#### Record extracts
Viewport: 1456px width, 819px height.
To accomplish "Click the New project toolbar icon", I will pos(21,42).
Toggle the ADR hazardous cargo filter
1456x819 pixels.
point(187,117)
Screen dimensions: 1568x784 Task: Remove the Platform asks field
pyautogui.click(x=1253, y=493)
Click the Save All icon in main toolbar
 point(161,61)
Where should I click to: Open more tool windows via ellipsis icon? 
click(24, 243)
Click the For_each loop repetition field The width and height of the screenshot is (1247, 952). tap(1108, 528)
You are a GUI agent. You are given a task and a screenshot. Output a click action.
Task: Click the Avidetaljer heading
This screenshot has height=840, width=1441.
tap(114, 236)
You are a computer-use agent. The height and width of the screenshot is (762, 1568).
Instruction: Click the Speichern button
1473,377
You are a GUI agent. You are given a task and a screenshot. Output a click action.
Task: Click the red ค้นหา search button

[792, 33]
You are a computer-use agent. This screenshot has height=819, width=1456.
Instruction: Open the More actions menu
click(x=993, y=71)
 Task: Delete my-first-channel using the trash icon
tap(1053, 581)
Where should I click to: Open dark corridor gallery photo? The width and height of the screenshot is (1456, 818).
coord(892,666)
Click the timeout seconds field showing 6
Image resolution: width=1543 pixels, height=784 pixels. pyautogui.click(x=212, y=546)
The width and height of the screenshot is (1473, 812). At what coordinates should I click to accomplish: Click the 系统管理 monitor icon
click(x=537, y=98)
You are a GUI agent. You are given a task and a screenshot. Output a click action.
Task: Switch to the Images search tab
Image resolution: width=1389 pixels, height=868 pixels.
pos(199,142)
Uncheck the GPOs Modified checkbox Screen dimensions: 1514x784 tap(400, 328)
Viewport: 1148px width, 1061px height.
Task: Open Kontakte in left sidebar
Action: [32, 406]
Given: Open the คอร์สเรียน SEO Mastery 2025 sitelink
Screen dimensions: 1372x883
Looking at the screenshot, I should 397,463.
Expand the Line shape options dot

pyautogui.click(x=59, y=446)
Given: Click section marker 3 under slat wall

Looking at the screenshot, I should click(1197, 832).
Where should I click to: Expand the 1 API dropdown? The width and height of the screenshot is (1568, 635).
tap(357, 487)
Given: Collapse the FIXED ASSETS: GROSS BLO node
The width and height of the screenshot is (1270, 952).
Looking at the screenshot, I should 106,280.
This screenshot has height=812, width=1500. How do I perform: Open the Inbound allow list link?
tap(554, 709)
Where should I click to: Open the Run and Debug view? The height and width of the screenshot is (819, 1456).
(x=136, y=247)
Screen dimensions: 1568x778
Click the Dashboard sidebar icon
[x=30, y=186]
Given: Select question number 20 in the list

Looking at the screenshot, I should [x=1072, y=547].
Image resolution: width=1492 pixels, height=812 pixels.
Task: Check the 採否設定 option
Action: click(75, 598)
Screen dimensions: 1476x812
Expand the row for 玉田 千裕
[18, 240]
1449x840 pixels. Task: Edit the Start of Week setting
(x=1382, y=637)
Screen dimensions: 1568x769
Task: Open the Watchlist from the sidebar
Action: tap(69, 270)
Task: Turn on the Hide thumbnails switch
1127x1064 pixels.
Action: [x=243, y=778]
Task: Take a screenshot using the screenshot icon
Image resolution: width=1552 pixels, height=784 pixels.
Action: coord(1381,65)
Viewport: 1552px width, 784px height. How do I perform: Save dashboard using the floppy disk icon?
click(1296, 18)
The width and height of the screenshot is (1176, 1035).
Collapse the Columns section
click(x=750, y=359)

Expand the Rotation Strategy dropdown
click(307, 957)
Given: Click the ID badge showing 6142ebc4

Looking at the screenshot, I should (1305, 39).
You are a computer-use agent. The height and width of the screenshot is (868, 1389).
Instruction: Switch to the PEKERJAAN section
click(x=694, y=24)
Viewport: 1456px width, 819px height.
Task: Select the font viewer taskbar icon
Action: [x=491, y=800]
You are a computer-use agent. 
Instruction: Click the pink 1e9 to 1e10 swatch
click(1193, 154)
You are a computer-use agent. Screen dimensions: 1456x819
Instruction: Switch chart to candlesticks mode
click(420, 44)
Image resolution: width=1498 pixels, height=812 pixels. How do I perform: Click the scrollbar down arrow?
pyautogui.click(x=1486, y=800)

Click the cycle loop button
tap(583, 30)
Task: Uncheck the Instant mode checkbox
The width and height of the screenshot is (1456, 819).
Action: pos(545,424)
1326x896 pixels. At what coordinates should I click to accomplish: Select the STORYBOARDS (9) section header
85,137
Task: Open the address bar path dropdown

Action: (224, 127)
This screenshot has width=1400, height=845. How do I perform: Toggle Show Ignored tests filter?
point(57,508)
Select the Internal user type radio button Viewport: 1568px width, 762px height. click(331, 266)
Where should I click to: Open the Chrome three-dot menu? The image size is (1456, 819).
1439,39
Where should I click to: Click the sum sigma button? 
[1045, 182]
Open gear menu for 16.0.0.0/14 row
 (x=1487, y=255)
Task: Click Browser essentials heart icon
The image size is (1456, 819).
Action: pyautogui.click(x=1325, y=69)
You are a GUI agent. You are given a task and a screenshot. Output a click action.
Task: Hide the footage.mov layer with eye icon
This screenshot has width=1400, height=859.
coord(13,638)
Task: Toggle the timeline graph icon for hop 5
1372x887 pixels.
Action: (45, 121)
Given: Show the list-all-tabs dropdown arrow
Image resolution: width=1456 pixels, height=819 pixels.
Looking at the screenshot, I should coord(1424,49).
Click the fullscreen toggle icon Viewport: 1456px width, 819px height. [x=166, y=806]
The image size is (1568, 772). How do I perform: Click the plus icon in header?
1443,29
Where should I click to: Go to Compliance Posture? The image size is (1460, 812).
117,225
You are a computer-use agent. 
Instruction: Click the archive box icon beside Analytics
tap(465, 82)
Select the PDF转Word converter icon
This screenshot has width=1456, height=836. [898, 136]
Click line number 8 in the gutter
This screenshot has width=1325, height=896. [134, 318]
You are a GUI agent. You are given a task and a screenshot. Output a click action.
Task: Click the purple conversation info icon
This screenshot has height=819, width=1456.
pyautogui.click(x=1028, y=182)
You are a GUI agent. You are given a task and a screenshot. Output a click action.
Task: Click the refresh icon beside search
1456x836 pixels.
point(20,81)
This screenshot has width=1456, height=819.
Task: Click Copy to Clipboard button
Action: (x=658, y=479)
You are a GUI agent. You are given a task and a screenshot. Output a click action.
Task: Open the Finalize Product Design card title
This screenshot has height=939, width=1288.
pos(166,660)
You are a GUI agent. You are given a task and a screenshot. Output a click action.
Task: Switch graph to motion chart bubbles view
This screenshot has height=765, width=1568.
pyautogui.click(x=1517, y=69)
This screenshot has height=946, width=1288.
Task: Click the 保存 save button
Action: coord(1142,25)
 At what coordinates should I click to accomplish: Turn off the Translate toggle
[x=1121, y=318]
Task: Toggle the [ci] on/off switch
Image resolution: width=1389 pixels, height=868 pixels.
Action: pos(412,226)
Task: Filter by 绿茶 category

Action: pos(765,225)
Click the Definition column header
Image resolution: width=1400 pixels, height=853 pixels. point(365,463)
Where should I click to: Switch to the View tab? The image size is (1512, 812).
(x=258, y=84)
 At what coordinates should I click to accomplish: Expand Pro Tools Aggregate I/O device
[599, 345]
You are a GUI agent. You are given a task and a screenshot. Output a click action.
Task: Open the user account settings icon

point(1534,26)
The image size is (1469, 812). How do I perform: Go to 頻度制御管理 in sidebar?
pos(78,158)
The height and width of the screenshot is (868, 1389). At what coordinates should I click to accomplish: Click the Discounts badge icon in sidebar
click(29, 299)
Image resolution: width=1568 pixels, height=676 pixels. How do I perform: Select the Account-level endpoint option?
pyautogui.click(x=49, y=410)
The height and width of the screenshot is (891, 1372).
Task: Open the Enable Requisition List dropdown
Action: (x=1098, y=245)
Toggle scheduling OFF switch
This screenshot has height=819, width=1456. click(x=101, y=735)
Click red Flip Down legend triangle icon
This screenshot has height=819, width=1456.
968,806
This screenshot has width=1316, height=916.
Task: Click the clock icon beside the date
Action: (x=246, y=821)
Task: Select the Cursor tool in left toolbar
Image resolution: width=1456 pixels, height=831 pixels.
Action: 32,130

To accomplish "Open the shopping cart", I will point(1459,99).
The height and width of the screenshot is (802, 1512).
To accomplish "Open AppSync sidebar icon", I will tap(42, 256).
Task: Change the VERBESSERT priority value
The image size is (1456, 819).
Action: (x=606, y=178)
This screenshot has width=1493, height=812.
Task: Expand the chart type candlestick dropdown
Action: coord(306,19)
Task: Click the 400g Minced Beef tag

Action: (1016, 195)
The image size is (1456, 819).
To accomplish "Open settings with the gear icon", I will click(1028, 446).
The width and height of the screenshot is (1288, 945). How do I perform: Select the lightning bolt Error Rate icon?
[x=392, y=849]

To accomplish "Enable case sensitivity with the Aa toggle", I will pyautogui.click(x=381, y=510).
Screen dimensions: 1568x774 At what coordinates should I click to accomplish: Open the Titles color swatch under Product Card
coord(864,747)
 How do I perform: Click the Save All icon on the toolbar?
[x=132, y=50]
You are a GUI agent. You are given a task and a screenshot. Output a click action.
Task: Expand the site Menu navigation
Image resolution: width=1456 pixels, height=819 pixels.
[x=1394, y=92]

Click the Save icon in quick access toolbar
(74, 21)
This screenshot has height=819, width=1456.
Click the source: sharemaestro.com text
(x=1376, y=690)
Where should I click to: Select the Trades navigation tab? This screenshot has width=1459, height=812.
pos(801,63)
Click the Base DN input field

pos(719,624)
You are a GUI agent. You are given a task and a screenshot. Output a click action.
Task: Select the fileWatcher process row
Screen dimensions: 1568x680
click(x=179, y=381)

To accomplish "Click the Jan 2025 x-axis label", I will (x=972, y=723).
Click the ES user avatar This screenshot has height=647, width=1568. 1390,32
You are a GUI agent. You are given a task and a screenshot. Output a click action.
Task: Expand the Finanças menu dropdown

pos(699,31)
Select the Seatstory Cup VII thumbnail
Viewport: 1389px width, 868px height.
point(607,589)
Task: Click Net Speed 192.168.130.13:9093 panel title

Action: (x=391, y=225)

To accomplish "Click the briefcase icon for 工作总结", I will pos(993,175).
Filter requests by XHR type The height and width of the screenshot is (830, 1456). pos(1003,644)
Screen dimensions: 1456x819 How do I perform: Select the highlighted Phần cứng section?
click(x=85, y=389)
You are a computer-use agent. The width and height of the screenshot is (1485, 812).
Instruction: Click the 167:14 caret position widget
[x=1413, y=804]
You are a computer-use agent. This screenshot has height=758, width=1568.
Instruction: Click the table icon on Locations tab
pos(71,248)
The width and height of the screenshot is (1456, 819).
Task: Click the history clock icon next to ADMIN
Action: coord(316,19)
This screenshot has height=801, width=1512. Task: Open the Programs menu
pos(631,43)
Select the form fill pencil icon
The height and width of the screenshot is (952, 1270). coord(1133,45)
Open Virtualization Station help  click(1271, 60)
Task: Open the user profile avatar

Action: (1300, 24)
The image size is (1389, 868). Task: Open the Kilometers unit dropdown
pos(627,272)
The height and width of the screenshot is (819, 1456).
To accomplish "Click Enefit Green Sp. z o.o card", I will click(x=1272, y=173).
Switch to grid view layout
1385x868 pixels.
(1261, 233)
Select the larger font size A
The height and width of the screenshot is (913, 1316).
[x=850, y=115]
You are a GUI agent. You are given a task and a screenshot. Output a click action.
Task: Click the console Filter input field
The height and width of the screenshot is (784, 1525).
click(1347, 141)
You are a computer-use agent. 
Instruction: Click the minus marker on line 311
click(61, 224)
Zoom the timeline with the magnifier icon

#### What the task requires
Reproduce, exactly and without additions, the run of lines from the start of the listing above to the line bearing "Click the For_each", inclusive.

#### Result of the task
Viewport: 1456px width, 819px height.
To accomplish "Click the New project toolbar icon", I will pos(21,42).
Toggle the ADR hazardous cargo filter
1456x819 pixels.
point(187,117)
Screen dimensions: 1568x784 Task: Remove the Platform asks field
pyautogui.click(x=1253, y=493)
Click the Save All icon in main toolbar
 point(161,61)
Where should I click to: Open more tool windows via ellipsis icon? 
click(24, 243)
Click the For_each loop repetition field The width and height of the screenshot is (1247, 952). tap(1108, 528)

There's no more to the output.